By Francisco Gallegos
Interrupt day 1: Agents 101
Walking into the Midway in San Francisco for LangChain's Interrupt conference, the first thing I noticed wasn't the technology everyone was discussing, but who was doing the discussing. The demographic composition was notable: predominantly North Americans and Europeans, with significant representation from Asians—particularly developers of Indian and East Asian origin. Over the two days of the event, I managed to chat or identify just eleven Latin Americans among nearly a thousand attendees. I estimate about 12% were women, a minority also reflected in the speaker panels, while most identified as AI developers, CTOs, CEOs, or tech startup founders.
This homogeneity isn't just a sociological curiosity—it matters because these are the people “defining” how AI agents will interact with the rest of the world.
When AI Stops Being Just Conversation
What exactly makes something an "agent" and not just another AI application? The difference is fundamental and worth explaining clearly. When you use ChatGPT or similar applications, you're essentially having a very sophisticated conversation with an intelligent calculator. You give it input, it processes the information, gives you output, and the only context is the conversation itself.
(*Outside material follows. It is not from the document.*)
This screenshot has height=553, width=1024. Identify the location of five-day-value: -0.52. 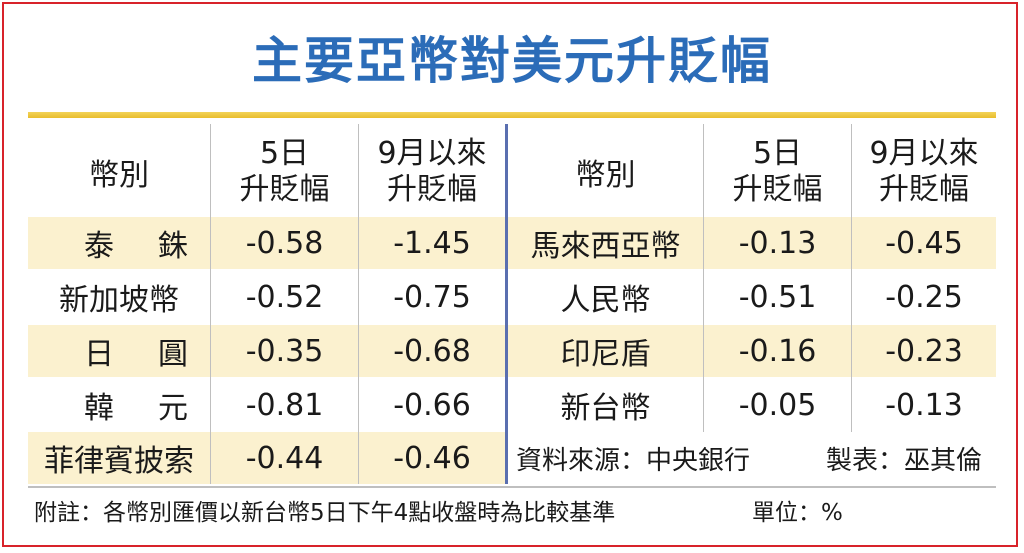
(284, 297).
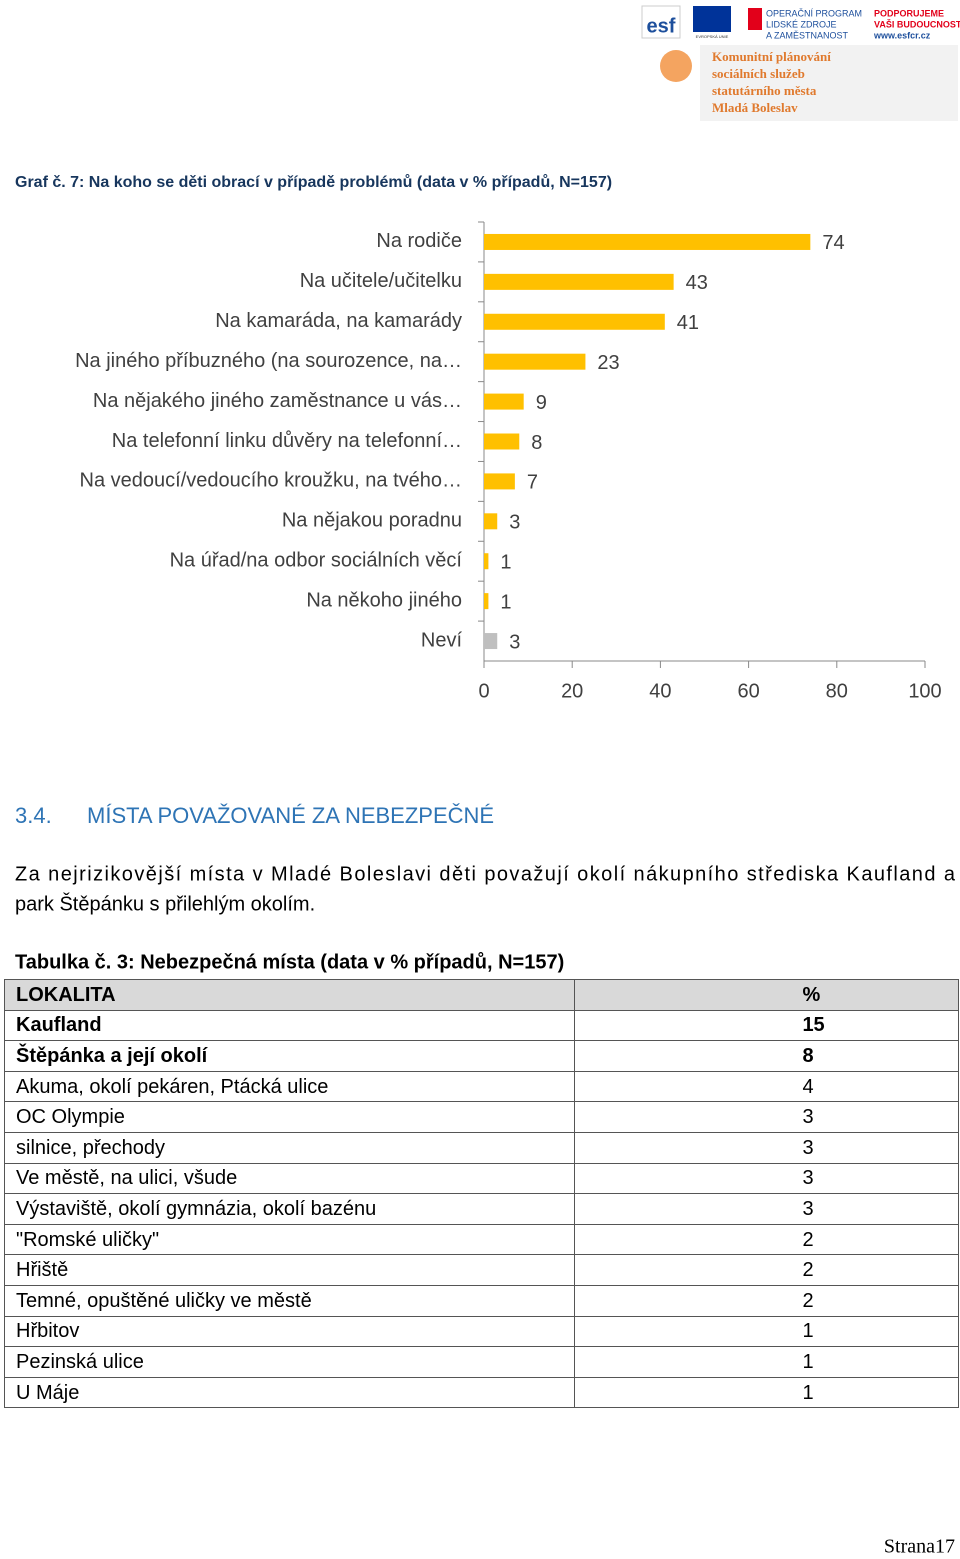 The width and height of the screenshot is (960, 1559). What do you see at coordinates (384, 600) in the screenshot?
I see `category-label: Na někoho jiného` at bounding box center [384, 600].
It's impressive, but fundamentally reactive and what the development world calls "monolithic"—the entire process happens in a single closed block.
An AI agent represents a different conceptual leap. It's the difference between having an assistant who can only answer questions when you ask them directly, versus having a collaborator who can take initiative, plan, access memory or context, use tools, and execute concrete actions.
Imagine you're researching renewable energy solutions for rural communities. With a traditional monolithic application, you'd upload some academic papers, ask specific questions, and receive answers based only on that information; end of process. An AI agent would approach this completely differently. It could start by searching for current research on the topic, then identify which approaches have been successful in similar contexts, connect to databases of implemented projects, analyze relevant climate and geographic factors, and update or share information. All of this would happen in a coordinated way, with the agent maintaining the research thread, adapting to needs and tools to establish a complete workflow that involves humans in the exploratory or creative process.
The Five Pillars of Agentic Systems
During the first day's technical sessions, it became clear that effective agents need five components working in harmony.
First is orchestration—the ability to coordinate multiple steps toward a goal. An agent analyzing data doesn't just generate a report. It first decides what data it needs, then orchestrates a sequence: connect to the database, clean the information, identify patterns, cross-reference with external data if necessary, and maybe even decide what visualizations would be most useful for your specific context. This ability to plan and execute complex sequences is what separates an agent from a reactive tool.
Memory is the second critical component, and there's an important distinction here. Agents need both short-term and long-term memory. Short-term memory maintains the thread of the current conversation or task state—like when you remember what you were talking about with a colleague five minutes ago. Long-term memory is deeper: patterns it has learned, preferences you've expressed in the past, previous decisions that have worked well or poorly. Without memory, every interaction with an agent is like starting from scratch with a very intelligent amnesiac.